While electronics have always played a part in Öhrn + The Liberation’s music, for the first four tracks of their new LP they take centre stage, shifting the band away from their more guitar orientated earlier material. Propelled by an overdriven bassline, Krautrock-infused opening track and lead single "Feel The Sun" is an impressive and intense start to the record that sets a driving pace the band maintain across the next several songs like the cold arpeggiator based "Desire" and the '80s synth-pop influenced "I Can Feel It" - a cut that demonstrates what could be Öhrn’s catchiest and most pop-oriented songwriting to date.

Following "Desire:, the synth-laden first part of this record gives way to a middle section of tracks that provide us with updated versions of the psychedelic sounds of the past. '60s inspired songwriting heavily informs this part of the record, most noticeably on the Doors-like "Only Lovers" and the crunchy, bluesy and slightly conservative "Baby Come On". "Hey Little Boy", arguably one of the record’s finest moments, is a psych-tinged dream pop number with reverb-doused drum machines, bright melodic guitars and subtle trippy vocal effects - it almost sounds like it could have been taken from a 2019 remake of The Velvet Underground’s self-titled third album.

Although Öhrn and co. have branched out in several new directions on their latest LP, they haven't all proved to be thoroughly exciting, and the sonic adventures they take us on are less ambitious than on previous albums. For the most part, Sacred Dreams sticks to a cleaner and more well-trodden path than its left-field predecessors, yet while you won’t hear the same brand of mind-blowing psychedelia found on 2016’s Mirage, you will still hear some excellent songs.

The final part of Sacred Dreams is easily the strongest and most captivating. The last few tracks crawl along at snail-paced tempos and wallow in vast oceans of sound, worlds away from the sharp, upbeat start of the record. The brilliant "Caramel Head" is the album’s most washed out moment, with its many layers of guitars slathered in reverb creating an instrumental so spacious it wouldn't feel out of place on Brian Eno's Apollo.

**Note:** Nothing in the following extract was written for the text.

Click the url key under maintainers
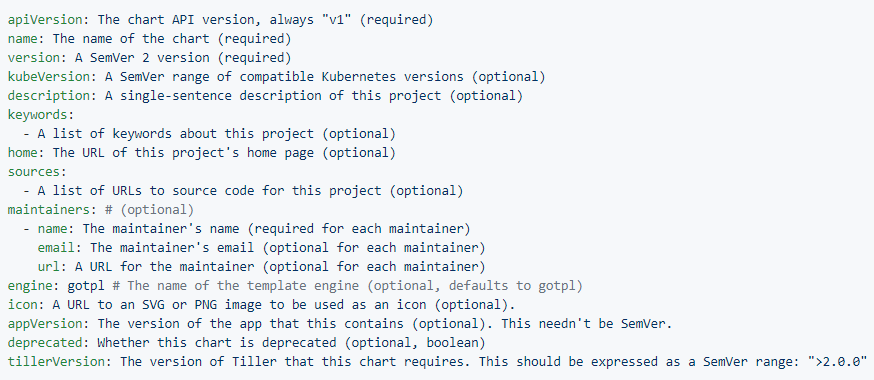The width and height of the screenshot is (874, 380). point(48,266)
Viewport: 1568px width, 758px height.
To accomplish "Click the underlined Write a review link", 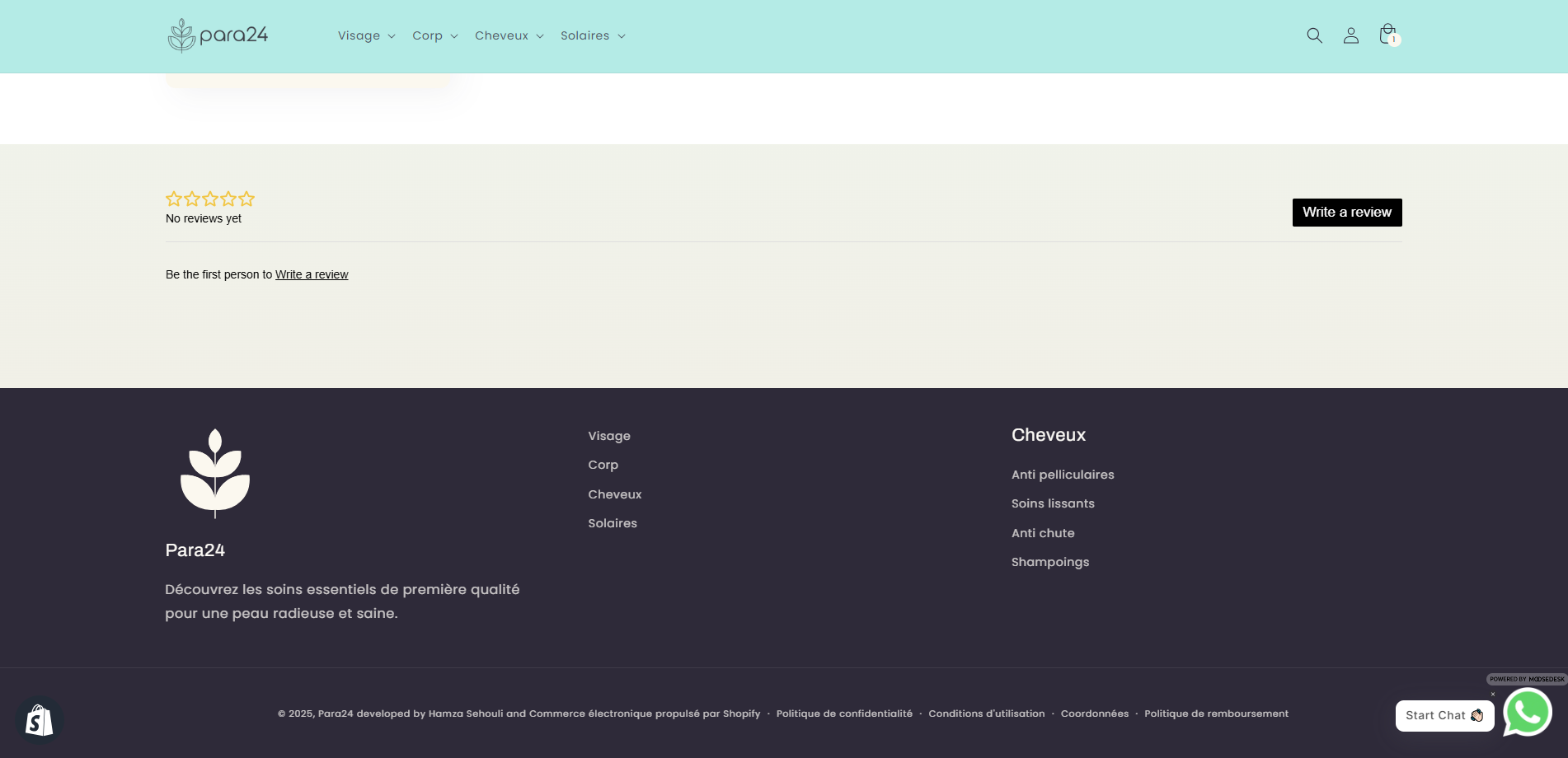I will [312, 274].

Ohrn masterfully draws the album to a close with the aptly named "Float Away" - a dreamy yet epic track embellished with soaring string arrangements, designed for getting lost in. As the last remnants of "Float Away" fade out they somewhat (appropriately) float away into the ether, concluding what is ultimately a very enjoyable record, however, it leaves you with a slight hankering for more of Öhrn + The Liberation's trademark other-worldly material, and wishing they had pursued this dreamier direction further.